Bagi setiap ekskutif pemasaran, mengalokasikan
anggaran pemasaran secara efisien tetap menjadi salah satu tantangan utama. Ini
terutama setelah kemunculan media online seperti jejaringan social. Mereka kini
dihadapkan pada persoalan apakah tetap menggunakan saluran komunikasi klasik
seperti televise, radio, dan cetak atau saluran online.
Menurut Stephanus Halim, Division Head of Marketing
SCTV, televisi tetap merupakan media yang paling powerful, paling banyak
dikonsumsi sejak 20 tahun terakhir. “Sejak munculnya TV swasta pertama, sampai saat ini penetrasi TV
sudah mencapai angka lebih dari 90%,” kata Stephanus empat tahun silam. Dengan perilaku konsumsi
yang relatif stabil tersebut, menurut Stephanus, pendapatan televisi dari iklan
juga diharapkan tetap stabil dan naik. “Menurut saya, angkanya (pendapatan
televisi—Red) bisa tumbuh di atas 10% pada tahun depan.”

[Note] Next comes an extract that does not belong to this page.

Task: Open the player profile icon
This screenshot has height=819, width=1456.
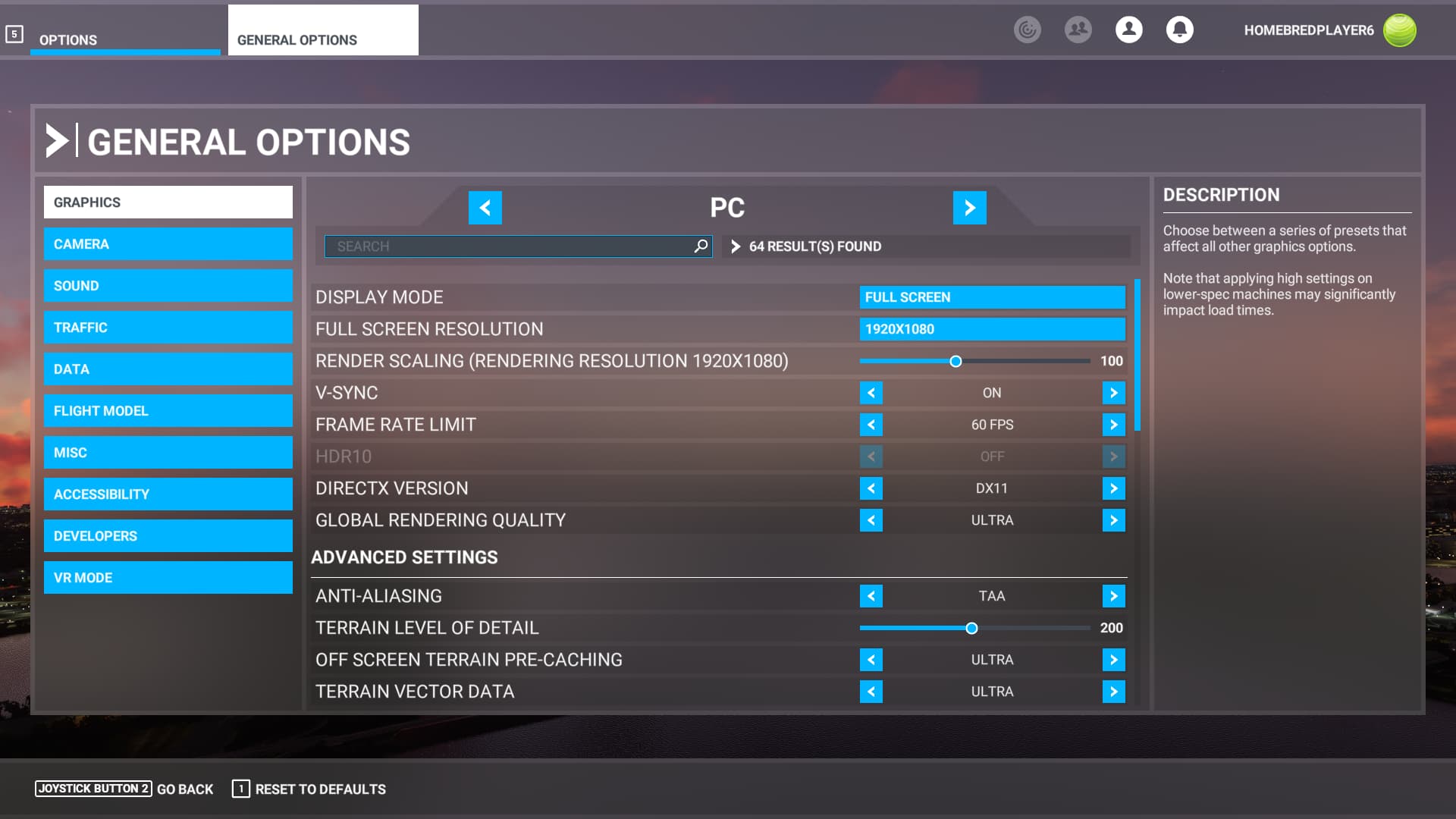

Meskipun media baru belum sepenuhnya menggantikan
media tradisional, namun sedikit demi sedikit dominasi media tradisional mulai terkikis. Menurut Nielsen,
jumlah penonton TV pada awal-awal 2011 menurun. Di Januari dibuka hampir 7 juta
penonton TV, dengan rata-rata rating acara TV pada bulan itu mencapai 13.4%.
Pada Februari jumlah penonton turun menjadi 6,77 juta dengan rating 13%. Maret
2011 penonton TV naik sedikit menjadi 6.83 juta ratingnya 13.1% dan April 2011
menjadi 7,1 juta dengan rating 13.6%.
Munculnya media baru membuat pengiklan dihadapkan
pada sederet pilihan platform media yang panjang dan luas, terutama di media
digital, sponsorship, dan bentuk promosi langsung lainnya. Masing-masing
platform menawarkan cara baru untuk mencapai dan melibatkan konsumen. Padahal,
saat ini, sejalan dengan makin berkembangnya kota, pemasar juga tertantang
untuk meningkatnya jumlah toko dan titik distribusi ritel lainnya untuk membuat
merek menjadi lebih dekat dan visible, terutama di kota-kota yang
perkembangannya pesat, seperti Palembang dan sebagainya. Konsekuensinya, pemasar
harus berinvestasi lebih tinggi untuk mencapai dan menarik konsumen baru di
kota-kota kedua dan ketiga.
Baik media TV maupun cetak sangat mengandalkan
pemirsa dan pembaca di pedesaan. Segmen ini masih menjadi kekuatan pendorong
utama dalam pengembangan industri TV dan Koran. Beruntung pada saat yang sama,
beberapa merek melakukan ekspansi lanjutan ke kota-kota lapis kedua dan ketiga.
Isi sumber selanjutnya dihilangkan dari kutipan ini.